Goal: Reproduce these records word for word, all of them, but leave out the pictures.

Records about locating things on screens:
-- begin --
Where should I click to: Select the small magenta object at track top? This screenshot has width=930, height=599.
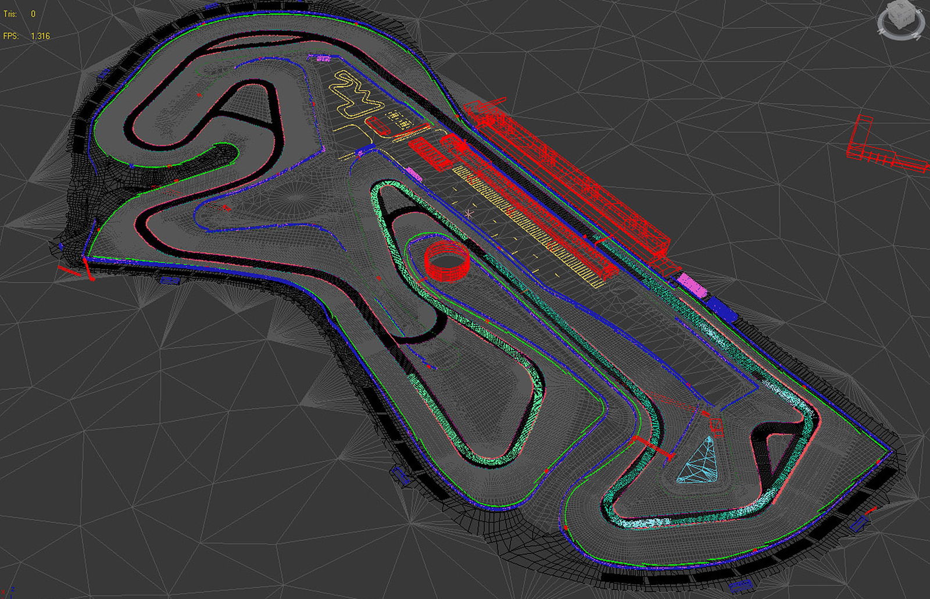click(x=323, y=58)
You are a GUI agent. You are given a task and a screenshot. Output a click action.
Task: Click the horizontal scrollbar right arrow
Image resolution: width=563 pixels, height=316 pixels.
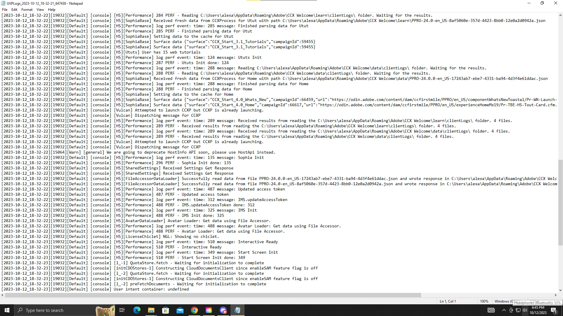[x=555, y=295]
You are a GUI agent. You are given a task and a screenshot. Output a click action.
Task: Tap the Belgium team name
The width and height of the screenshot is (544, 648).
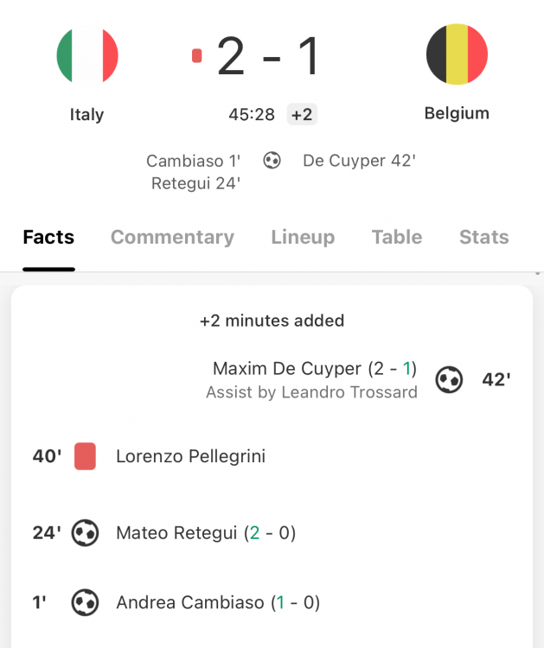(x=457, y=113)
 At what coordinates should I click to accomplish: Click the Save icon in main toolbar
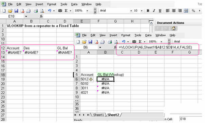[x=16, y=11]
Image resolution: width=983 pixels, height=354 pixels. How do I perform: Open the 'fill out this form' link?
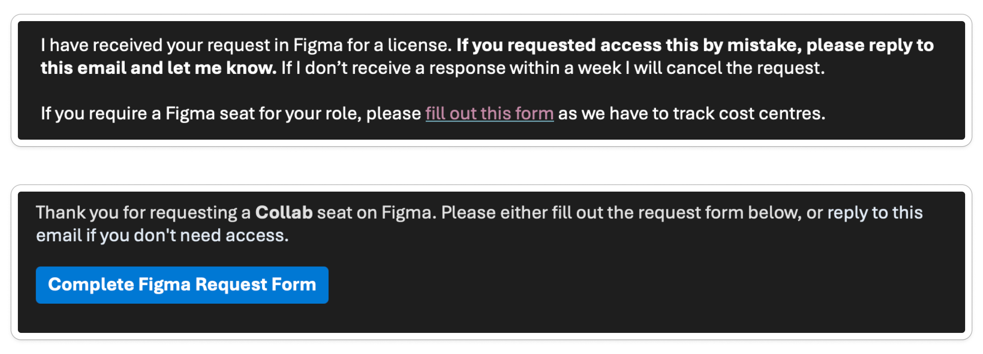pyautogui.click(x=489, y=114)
-- end --
Written reply:
Where should I click to: Select the small magenta object at track top? This screenshot has width=930, height=599.
click(x=323, y=58)
You are a GUI agent. You are given a task and a screenshot. Output a click action.
Task: Click the horizontal scrollbar right arrow
Image resolution: width=563 pixels, height=316 pixels.
[x=555, y=295]
You are a GUI agent. You are given a task and a screenshot. Output a click action.
Task: Tap the Belgium team name
The width and height of the screenshot is (544, 648).
(x=457, y=113)
 At what coordinates should I click to accomplish: Click the Save icon in main toolbar
[x=16, y=11]
Image resolution: width=983 pixels, height=354 pixels. How do I perform: Open the 'fill out this form' link?
pyautogui.click(x=489, y=114)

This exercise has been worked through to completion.